В последние годы спрос на 2D/3D-инструменты в веб-сервисах растет довольно стремительно, технологии развиваются, появляются новые подходы и библиотеки — а вместе с ними растёт и путаница: что где использовать, где грань между похожими решениями и почему у разработчиков часто возникают противоположные мнения?
Так что я решила устроить небольшой тест 2D-решений: посмотреть, на что они реально способны, понять, почему результаты местами вызывают большое удивление, и ответить себе (и вам) на вопрос: а WebGPU вообще зачем?
Спойлер: всё далеко не так очевидно, как кажется.

Привет, меня зовут Даша. Я занимаюсь веб-разработкой уже больше 5 лет, и последние 2–3 года мои проекты всё чаще касаются веб-сервисов, активно использующих 2D-графику. А чем сложнее становятся сервисы, тем глубже приходится нырять в специфику инструментов и технологий. И когда только приходилось углубляться в это - возникало много вопросов по типу “почему бы не использовать WebGL сразу?”, “почему некоторые сервисы используют svg в редакторе вместо canvas”, “зачем вообще этот ваш WebGPU нужен” и прочее.

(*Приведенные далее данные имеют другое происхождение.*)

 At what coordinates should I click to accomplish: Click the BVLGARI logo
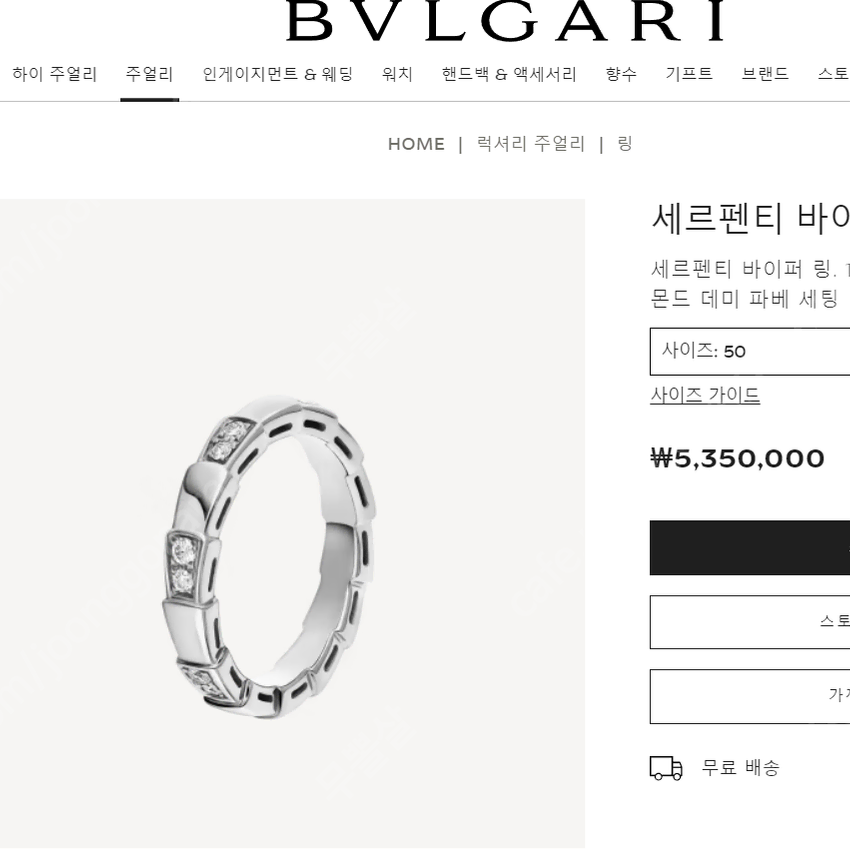(x=505, y=21)
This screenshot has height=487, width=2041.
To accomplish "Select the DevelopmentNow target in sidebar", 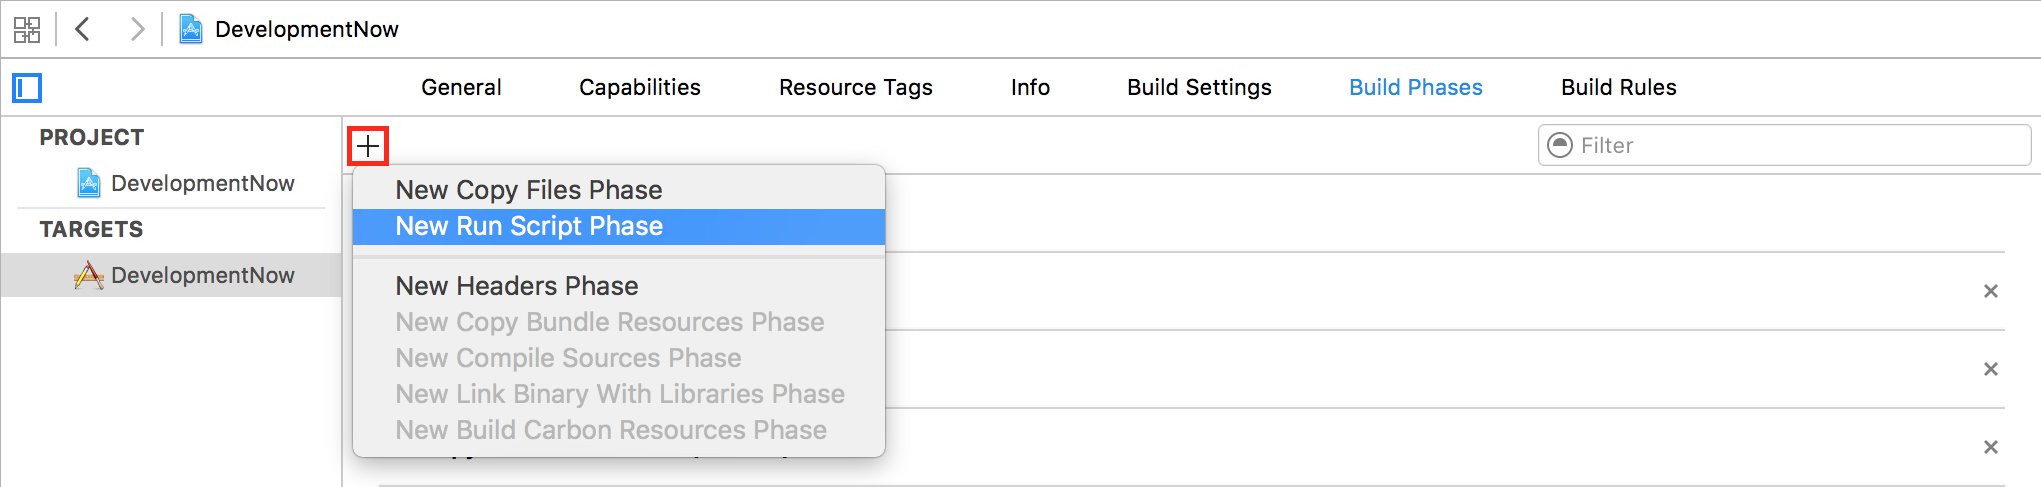I will [202, 276].
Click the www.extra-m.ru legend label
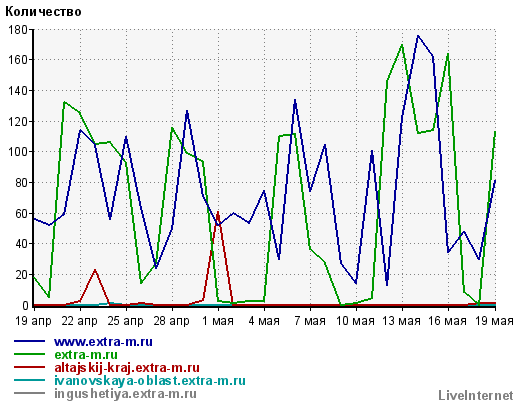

Теперь, когда WebGPU активно расширяет поддержку, мне захотелось проверить: а насколько оно вообще разумно для 2D-графики? Поэтому я решила провести полноценный тест, расставить все точки над i и заодно посмотреть на уже устоявшиеся подходы. И вот я тут — делюсь результатами.
Что тестируем-то?
Думаю, стоит начать с наших сегодняшних героев. Вот они слева направо:
Canvas — де-факто стандарт 2D графики. Прост в изучении, библиотек — вагон, поддерживается даже на тапочке.
SVG — особых представлений не требует, но когда-то меня сильно удивило, что его используют не только в анимациях.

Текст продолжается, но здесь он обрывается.